- Born: Emily B. Lazar New York, U.S.
- Occupation: Mastering engineer

= Emily Lazar =

American mastering engineer

Emily B. Lazar is an American mastering engineer. She is the founder, president, and chief mastering engineer of The Lodge, an audio mastering facility that has operated in New York City's Greenwich Village since 1997. She won a Grammy Award for Best Engineered Album, Non-Classical for Beck's album Colors, becoming the first female mastering engineer to win in this category.

==Early life and education==
Lazar was born and raised in New York. She earned a Bachelor of Arts Degree in Creative Writing and Music from Skidmore College, graduating cum laude with honors distinction in her major. During college, she wrote music, played in bands, and worked as a freelance engineer, producer and mixer. After college, Lazar worked at recording studios in New York City. Later she earned a Master of Music Degree from New York University's prestigious Music Technology program. While there, she pursued Tonmeister studies and was awarded a Graduate Fellowship. Lazar's thesis on Sonic Solutions, combined with an internship at Sony Classical, eventually led to a position at New York City based mastering facility, Masterdisk.

==Career==
Lazar has worked on over 3,000 albums. In 2012, she was the first female mastering engineer to receive a Grammy Nomination for Album of the year for Foo Fighters’ Wasting Light. In 2014, she was the first female mastering engineer nominated for Record of the Year for Sia's hit "Chandelier” in 2014.”

In 2019, Lazar became the first female mastering engineer to win the Best Engineered Album (Non-Classical) Grammy, which she won for her work on Beck's Colors.

● SET OF TASKS
**1.** According to the Emily Lazar biography, since what year has The Lodge operated in Greenwich Village?
**2.** Repeat the part of the Emily Lazar biography starting with "In 2019, Lazar" and going on through "on Beck's Colors.".
**3.** Summarize the Emily Lazar biography in two sentences.

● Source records
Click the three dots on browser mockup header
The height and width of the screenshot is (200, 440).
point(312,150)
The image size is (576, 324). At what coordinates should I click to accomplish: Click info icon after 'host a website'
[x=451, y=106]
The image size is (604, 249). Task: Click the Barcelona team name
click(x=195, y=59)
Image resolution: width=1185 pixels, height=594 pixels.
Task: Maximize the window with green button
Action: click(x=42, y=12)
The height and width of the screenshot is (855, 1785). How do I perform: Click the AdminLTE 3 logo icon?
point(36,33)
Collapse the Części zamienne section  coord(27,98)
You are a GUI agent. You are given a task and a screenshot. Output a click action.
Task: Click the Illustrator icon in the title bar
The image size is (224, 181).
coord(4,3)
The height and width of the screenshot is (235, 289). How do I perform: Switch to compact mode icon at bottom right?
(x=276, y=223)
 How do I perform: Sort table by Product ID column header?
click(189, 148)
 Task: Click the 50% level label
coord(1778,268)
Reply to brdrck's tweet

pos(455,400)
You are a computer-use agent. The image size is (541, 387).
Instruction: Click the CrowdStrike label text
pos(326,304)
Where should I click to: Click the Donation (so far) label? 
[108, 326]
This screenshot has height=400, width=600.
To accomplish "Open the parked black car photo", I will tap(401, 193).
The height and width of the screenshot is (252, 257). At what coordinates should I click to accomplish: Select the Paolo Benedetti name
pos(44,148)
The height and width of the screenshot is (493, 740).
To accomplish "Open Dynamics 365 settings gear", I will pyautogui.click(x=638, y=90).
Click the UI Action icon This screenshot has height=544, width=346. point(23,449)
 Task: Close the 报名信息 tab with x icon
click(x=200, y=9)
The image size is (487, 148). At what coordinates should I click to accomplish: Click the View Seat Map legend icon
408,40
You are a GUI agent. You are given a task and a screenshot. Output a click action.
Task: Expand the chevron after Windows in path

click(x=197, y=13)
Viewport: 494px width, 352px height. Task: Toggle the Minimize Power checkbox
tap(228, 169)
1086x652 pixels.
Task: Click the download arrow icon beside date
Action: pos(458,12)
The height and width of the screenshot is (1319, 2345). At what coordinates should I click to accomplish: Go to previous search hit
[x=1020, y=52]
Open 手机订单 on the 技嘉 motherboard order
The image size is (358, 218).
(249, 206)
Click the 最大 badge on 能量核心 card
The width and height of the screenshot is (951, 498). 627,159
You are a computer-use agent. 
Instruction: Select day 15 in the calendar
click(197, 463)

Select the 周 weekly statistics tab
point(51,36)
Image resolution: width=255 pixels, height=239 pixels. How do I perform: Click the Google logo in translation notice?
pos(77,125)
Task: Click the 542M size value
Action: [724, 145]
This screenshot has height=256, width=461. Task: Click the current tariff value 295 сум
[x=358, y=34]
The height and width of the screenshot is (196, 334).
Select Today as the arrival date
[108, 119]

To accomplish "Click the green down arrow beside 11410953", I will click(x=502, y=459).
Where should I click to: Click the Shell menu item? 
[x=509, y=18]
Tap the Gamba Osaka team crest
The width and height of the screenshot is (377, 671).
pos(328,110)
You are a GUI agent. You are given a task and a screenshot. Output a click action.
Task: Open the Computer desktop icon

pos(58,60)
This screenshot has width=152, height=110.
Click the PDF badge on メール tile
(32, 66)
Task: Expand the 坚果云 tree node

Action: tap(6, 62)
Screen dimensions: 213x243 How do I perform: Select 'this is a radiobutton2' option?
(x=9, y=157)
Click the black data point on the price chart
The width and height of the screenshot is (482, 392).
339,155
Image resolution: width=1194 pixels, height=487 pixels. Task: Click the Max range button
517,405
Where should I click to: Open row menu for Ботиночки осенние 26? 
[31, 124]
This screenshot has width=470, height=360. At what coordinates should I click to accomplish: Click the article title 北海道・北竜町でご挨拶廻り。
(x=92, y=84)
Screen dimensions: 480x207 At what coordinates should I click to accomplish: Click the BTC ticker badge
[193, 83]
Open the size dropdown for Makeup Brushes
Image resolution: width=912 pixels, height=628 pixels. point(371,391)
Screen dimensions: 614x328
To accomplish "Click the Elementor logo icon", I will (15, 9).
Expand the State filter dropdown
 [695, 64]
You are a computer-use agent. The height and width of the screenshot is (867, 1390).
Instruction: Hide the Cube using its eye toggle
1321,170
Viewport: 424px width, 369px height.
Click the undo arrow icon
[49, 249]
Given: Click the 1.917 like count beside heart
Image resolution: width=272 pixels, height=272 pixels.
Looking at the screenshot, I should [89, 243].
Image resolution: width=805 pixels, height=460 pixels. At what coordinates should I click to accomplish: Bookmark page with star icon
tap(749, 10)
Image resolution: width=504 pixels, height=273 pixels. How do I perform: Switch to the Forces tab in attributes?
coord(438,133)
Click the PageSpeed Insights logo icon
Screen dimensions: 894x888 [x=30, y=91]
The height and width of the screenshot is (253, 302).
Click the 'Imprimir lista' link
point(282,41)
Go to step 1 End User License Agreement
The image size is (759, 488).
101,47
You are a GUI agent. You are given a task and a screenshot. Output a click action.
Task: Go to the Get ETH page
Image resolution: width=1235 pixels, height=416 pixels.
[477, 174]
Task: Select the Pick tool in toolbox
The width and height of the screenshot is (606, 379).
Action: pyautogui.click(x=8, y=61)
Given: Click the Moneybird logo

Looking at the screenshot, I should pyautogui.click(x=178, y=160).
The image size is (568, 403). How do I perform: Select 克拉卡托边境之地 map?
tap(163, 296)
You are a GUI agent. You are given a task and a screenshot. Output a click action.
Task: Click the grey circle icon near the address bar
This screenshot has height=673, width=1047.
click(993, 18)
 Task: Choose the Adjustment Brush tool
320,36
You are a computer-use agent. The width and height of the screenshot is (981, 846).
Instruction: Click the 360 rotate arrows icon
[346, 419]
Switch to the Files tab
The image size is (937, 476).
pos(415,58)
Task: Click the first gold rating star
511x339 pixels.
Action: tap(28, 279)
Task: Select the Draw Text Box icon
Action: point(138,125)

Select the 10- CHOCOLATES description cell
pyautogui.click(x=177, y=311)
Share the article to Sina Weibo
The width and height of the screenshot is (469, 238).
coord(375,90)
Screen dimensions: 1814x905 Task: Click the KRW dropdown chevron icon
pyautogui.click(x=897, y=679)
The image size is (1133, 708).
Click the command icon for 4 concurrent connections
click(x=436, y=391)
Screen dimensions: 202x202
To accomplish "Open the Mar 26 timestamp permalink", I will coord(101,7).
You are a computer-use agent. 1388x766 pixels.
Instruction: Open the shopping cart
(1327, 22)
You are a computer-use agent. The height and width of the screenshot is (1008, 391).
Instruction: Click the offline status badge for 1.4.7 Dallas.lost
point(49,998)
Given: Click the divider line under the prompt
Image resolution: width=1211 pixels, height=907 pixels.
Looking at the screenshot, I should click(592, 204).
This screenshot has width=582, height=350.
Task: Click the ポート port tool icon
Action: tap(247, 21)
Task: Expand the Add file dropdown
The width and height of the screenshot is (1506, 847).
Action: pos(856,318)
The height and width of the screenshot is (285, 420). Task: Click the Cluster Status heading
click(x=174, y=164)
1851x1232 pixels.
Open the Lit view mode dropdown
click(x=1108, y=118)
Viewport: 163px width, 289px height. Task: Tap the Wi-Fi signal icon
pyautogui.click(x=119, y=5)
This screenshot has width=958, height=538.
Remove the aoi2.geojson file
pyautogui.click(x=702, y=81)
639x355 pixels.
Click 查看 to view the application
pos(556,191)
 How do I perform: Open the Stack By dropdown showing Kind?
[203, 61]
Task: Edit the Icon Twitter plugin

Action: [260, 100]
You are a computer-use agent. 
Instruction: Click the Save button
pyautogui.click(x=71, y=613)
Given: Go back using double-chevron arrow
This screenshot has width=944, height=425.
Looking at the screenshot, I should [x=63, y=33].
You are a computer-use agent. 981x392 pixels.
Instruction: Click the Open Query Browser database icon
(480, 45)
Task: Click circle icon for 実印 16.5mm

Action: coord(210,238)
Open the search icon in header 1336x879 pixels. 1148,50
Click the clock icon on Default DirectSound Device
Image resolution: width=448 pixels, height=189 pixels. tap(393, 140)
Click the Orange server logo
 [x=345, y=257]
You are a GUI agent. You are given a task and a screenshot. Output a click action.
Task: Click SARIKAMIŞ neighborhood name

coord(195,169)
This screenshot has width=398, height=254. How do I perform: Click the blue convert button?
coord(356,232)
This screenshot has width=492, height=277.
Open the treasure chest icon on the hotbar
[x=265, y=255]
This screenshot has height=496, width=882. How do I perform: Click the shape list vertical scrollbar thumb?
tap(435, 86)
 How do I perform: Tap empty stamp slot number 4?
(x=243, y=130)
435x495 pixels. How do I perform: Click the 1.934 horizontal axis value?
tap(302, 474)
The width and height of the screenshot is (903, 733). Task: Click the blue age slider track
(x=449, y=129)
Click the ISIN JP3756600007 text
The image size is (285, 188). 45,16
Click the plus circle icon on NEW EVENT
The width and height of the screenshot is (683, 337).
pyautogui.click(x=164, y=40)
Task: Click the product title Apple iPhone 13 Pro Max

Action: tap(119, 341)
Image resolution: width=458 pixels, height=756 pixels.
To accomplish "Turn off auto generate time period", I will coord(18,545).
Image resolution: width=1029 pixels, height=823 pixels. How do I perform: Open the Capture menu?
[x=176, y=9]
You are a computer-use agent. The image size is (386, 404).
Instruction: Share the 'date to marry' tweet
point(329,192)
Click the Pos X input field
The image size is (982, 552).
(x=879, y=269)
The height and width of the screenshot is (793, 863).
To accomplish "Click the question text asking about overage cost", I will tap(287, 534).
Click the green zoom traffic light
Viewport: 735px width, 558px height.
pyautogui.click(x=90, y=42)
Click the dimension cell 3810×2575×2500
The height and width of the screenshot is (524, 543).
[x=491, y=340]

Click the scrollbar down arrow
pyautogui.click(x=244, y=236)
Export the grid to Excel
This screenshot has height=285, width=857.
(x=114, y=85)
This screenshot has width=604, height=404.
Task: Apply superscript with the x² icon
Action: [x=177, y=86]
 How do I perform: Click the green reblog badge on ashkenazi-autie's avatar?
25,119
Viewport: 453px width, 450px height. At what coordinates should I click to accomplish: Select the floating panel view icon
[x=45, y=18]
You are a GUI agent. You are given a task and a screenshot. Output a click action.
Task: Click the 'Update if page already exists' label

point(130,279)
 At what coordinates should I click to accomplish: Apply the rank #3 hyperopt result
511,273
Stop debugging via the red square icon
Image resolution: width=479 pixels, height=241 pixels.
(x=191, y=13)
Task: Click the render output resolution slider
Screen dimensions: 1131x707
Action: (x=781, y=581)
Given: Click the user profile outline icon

● RESULTS OF THE TASKS
**1.** 1997

**2.**
In 2019, Lazar became the first female mastering engineer to win the Best Engineered Album (Non-Classical) Grammy, which she won for her work on Beck's Colors.

**3.** Emily B. Lazar is an American mastering engineer who founded The Lodge, a mastering facility in New York City's Greenwich Village that has operated since 1997, and she has worked on over 3,000 albums. In 2019 she became the first female mastering engineer to win the Best Engineered Album (Non-Classical) Grammy, for her work on Beck's Colors.